### WORK TASK:
Your task is to print every entry below exactly as given.

Extracted data entries
____________

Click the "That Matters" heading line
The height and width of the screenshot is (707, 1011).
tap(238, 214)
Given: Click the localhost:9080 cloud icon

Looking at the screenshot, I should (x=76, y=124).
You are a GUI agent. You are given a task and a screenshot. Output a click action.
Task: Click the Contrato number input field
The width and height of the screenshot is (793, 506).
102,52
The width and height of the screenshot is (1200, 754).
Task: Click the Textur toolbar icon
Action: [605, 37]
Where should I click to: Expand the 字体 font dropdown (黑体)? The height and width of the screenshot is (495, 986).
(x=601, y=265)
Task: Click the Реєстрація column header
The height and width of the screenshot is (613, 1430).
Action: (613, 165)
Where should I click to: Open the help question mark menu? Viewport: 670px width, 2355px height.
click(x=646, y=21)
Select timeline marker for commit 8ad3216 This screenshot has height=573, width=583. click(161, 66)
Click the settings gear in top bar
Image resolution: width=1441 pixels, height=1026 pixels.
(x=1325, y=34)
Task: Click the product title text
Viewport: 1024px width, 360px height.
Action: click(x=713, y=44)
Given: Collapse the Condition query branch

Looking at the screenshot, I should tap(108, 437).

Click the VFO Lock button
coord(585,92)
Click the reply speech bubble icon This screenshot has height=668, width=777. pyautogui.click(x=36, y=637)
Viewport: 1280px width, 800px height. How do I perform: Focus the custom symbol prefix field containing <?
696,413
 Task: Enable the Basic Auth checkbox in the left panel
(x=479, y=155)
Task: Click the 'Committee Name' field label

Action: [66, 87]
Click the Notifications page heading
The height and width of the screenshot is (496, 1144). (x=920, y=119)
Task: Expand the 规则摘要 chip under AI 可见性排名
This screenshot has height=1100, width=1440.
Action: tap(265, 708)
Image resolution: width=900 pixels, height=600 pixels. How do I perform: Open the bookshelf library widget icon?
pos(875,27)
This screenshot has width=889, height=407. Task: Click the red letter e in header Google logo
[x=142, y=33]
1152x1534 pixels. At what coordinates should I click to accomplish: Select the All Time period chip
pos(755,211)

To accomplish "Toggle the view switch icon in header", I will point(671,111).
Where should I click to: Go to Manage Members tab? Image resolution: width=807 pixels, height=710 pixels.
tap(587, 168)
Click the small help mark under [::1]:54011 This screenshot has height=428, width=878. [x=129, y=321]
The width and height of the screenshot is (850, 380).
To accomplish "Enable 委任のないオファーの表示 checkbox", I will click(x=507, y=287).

____________

### WRITTEN RESPONSE:
Click the "That Matters" heading line
The height and width of the screenshot is (707, 1011).
tap(238, 214)
Given: Click the localhost:9080 cloud icon

Looking at the screenshot, I should (x=76, y=124).
You are a GUI agent. You are given a task and a screenshot. Output a click action.
Task: Click the Contrato number input field
The width and height of the screenshot is (793, 506).
102,52
The width and height of the screenshot is (1200, 754).
Task: Click the Textur toolbar icon
Action: [605, 37]
Where should I click to: Expand the 字体 font dropdown (黑体)? The height and width of the screenshot is (495, 986).
(x=601, y=265)
Task: Click the Реєстрація column header
The height and width of the screenshot is (613, 1430).
Action: (613, 165)
Where should I click to: Open the help question mark menu? Viewport: 670px width, 2355px height.
click(x=646, y=21)
Select timeline marker for commit 8ad3216 This screenshot has height=573, width=583. click(161, 66)
Click the settings gear in top bar
Image resolution: width=1441 pixels, height=1026 pixels.
(x=1325, y=34)
Task: Click the product title text
Viewport: 1024px width, 360px height.
Action: click(x=713, y=44)
Given: Collapse the Condition query branch

Looking at the screenshot, I should tap(108, 437).

Click the VFO Lock button
coord(585,92)
Click the reply speech bubble icon This screenshot has height=668, width=777. pyautogui.click(x=36, y=637)
Viewport: 1280px width, 800px height. How do I perform: Focus the custom symbol prefix field containing <?
696,413
 Task: Enable the Basic Auth checkbox in the left panel
(x=479, y=155)
Task: Click the 'Committee Name' field label

Action: [66, 87]
Click the Notifications page heading
The height and width of the screenshot is (496, 1144). (x=920, y=119)
Task: Expand the 规则摘要 chip under AI 可见性排名
This screenshot has height=1100, width=1440.
Action: tap(265, 708)
Image resolution: width=900 pixels, height=600 pixels. How do I perform: Open the bookshelf library widget icon?
pos(875,27)
This screenshot has width=889, height=407. Task: Click the red letter e in header Google logo
[x=142, y=33]
1152x1534 pixels. At what coordinates should I click to accomplish: Select the All Time period chip
pos(755,211)

To accomplish "Toggle the view switch icon in header", I will point(671,111).
Where should I click to: Go to Manage Members tab? Image resolution: width=807 pixels, height=710 pixels.
tap(587, 168)
Click the small help mark under [::1]:54011 This screenshot has height=428, width=878. [x=129, y=321]
The width and height of the screenshot is (850, 380).
To accomplish "Enable 委任のないオファーの表示 checkbox", I will click(x=507, y=287).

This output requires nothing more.